**PROBLEM TO SOLVE:**
From the line with "Митрополит Александр совершил малое" through the line with "[Православие в Казахстане © mitropolia.kz (2/18)]", inclusive, return each line of the data below exactly and leave the rest out.

Segment Open

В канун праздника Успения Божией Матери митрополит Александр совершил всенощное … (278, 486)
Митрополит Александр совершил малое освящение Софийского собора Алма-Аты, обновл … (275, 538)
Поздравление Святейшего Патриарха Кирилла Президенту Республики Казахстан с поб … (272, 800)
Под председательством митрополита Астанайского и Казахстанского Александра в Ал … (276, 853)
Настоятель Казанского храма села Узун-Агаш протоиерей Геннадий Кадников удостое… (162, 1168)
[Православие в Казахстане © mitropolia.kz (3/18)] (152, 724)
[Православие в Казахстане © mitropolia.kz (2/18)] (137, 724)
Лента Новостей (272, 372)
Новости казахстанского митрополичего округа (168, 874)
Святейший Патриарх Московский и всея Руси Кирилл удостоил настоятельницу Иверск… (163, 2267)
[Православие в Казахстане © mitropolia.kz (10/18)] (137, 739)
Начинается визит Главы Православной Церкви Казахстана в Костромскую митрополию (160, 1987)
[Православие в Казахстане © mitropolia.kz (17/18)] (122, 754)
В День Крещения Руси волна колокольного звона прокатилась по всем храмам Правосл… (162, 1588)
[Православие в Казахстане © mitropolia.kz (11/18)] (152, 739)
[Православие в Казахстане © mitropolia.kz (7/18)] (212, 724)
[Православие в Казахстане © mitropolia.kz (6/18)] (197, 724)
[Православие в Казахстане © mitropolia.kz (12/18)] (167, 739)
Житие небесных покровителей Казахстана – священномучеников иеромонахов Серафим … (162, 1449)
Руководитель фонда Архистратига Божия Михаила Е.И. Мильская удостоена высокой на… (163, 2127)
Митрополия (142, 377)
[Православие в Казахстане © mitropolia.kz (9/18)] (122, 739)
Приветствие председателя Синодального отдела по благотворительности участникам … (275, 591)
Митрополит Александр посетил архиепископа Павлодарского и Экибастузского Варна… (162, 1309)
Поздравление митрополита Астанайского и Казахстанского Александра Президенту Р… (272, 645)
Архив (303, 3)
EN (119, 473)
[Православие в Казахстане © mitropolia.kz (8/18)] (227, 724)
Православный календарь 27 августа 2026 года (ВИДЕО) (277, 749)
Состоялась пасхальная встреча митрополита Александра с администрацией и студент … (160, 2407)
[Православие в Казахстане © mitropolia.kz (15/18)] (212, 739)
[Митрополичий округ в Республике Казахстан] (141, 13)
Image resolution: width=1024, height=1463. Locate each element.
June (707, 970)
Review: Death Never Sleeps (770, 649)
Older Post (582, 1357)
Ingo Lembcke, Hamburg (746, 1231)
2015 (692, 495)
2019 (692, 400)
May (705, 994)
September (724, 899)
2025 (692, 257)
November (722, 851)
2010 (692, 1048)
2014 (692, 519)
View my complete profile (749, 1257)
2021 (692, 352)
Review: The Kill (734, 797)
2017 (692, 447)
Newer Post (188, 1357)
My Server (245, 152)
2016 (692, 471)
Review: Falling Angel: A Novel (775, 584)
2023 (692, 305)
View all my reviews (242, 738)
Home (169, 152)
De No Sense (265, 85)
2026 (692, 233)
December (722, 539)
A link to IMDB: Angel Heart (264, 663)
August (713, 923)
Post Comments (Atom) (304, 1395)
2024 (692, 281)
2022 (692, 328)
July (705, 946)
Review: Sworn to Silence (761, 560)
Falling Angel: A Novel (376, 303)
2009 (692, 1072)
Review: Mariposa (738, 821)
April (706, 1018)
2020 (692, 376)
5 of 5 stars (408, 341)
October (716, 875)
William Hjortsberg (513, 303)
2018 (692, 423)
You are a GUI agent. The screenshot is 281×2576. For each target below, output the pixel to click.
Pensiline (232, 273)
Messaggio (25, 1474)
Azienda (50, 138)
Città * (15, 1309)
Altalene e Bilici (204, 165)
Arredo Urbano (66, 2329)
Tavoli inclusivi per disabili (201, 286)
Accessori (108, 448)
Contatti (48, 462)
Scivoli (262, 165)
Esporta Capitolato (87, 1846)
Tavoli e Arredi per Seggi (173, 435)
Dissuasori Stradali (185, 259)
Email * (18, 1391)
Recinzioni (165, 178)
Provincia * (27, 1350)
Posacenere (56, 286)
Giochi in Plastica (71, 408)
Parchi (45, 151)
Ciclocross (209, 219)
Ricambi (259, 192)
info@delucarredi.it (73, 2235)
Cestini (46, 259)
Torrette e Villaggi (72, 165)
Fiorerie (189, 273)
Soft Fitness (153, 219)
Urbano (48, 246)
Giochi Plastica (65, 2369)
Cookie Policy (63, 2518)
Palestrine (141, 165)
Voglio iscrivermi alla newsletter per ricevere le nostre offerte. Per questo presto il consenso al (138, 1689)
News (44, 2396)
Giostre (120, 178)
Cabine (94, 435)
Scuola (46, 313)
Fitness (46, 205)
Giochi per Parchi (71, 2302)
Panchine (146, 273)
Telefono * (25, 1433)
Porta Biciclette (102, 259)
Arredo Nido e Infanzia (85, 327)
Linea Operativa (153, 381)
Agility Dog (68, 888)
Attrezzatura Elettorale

Segment Closed

**TASK RESPONSE:**
Митрополит Александр совершил малое освящение Софийского собора Алма-Аты, обновл … (275, 538)
Поздравление Святейшего Патриарха Кирилла Президенту Республики Казахстан с поб … (272, 800)
Под председательством митрополита Астанайского и Казахстанского Александра в Ал … (276, 853)
Настоятель Казанского храма села Узун-Агаш протоиерей Геннадий Кадников удостое… (162, 1168)
[Православие в Казахстане © mitropolia.kz (3/18)] (152, 724)
[Православие в Казахстане © mitropolia.kz (2/18)] (137, 724)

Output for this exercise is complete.